Paddlewheel Effects on Shrimp Growth, Production and Crop Value in Commercial Earthen Ponds

The effects of continuous paddlewheel operation on shrimp growth, yield and crop value were studied in Hawaii. Six 0.4 ha earthen ponds were stocked with Penaeus vannamei at 25 postlarvae/m². Three ponds served as controls with no mechanical aeration or mixing. Each of the other three ponds had two 1 hp paddlewheel aerators (3.7 kw/ha) running continuously throughout the five month trial (29 April-8 October 1986). All other management factors were applied uniformly.
Daily water temperature and use were significantly different between treatments. Paddlewheel ponds had lower water temperatures (28.3 vs. 28.5 C) and lower water use (0.8% exchange per day vs. 2.2% exchange per day) than control ponds.
Faster shrimp growth in paddlewheel ponds was evident in week 8. At week 14, mean shrimp body weights and growth rates were significantly greater. Shrimp at harvest were 21.2 ± 2.6 g in paddlewheel ponds versus 15.3 ± 2.6 g in control ponds. Mean shrimp production was 2,852 ± 222 kg/ha in paddlewheel ponds compared to only 2,061 ± 558 kg/ha in controls. Mean crop value was $13,719 per pond per crop for paddlewheel ponds versus $9,111 for control ponds. Hence, paddlewheels afforded an increase of 42% in net crop value after subtracting purchase and operating costs.     

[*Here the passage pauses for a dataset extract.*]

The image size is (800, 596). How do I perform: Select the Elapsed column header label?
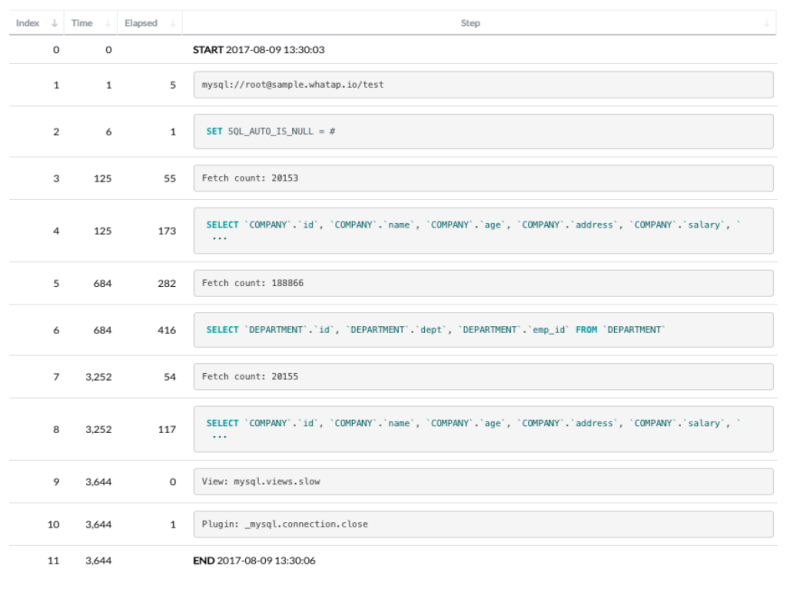(x=141, y=23)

Shrimp Yields and Economic Potential of Intensive Round Pond Systems

Three intensive growout trials using Penaeus vunnumei were conducted in round ponds in Hawaii in 1987. A 337 m² experimental pond was stocked at 100 shrimp/m² for two trials; a 2,000 m² commercial prototype pond was stocked at 75/m² for one trial. In the experimental pond trials, shrimp survival averaged 88 ± 10% (SE) and feed conversion averaged 2.2 ± 0.2. Growth averaged 1.5 ± 0.3 g/week, yielding 18.2 ± 1.7 gram shrimp in 80 ± 5.5 days. Combined production in the experimental trials was 32,272 kg/ha in 174 days (from stocking of trial 1 to harvest of trial 2). Comparing these results to 1986 results (Wyban and Sweeney 1988), it was concluded that shrimp growth is not affected and production is doubled by increasing stocking density from 45/m² to 100/m². Pooling data from 1986 and 1987, a significant linear regression was obtained when weekly growth of shrimp above four grams individual size was regressed on mean weekly pond temperature: growth = 0.37 * temperature - 8.44, (r²= 0.41; P < 0.01). Multiple regression to examine effects of shrimp size, pond biomass, and shrimp age on the temperature-growth relationship was not significant. In the commercial prototype pond trial, survival was 67% and feed conversion was 2.0. Growth averaged 1.4 g/week, yielding 18.1 gram shrimp in 88 days. Production was 9,120 kg/ha. Individual shrimp size distribution at harvest in the commercial pond was similar to experimental pond results, indicating that shrimp growth in the two systems was comparable. Financial characteristics of a hypothetical 24 pond shrimp farm using these results were determined using an electronic spreadsheet model (hung and Rowland 1987). Feed costs were 40% of total operating costs while postlarvae and labor were 14% and 16% of total operating costs, respectively. Breakeven price (BEP) was far more sensitive to changes in revenuedetermining inputs such as survival and growth than to comparable changes in costdetermining inputs such as feed and postlarvae costs. Together these results suggest that commercial scale round pond production mimics experimental scale production and that round pond technology has commercial potential.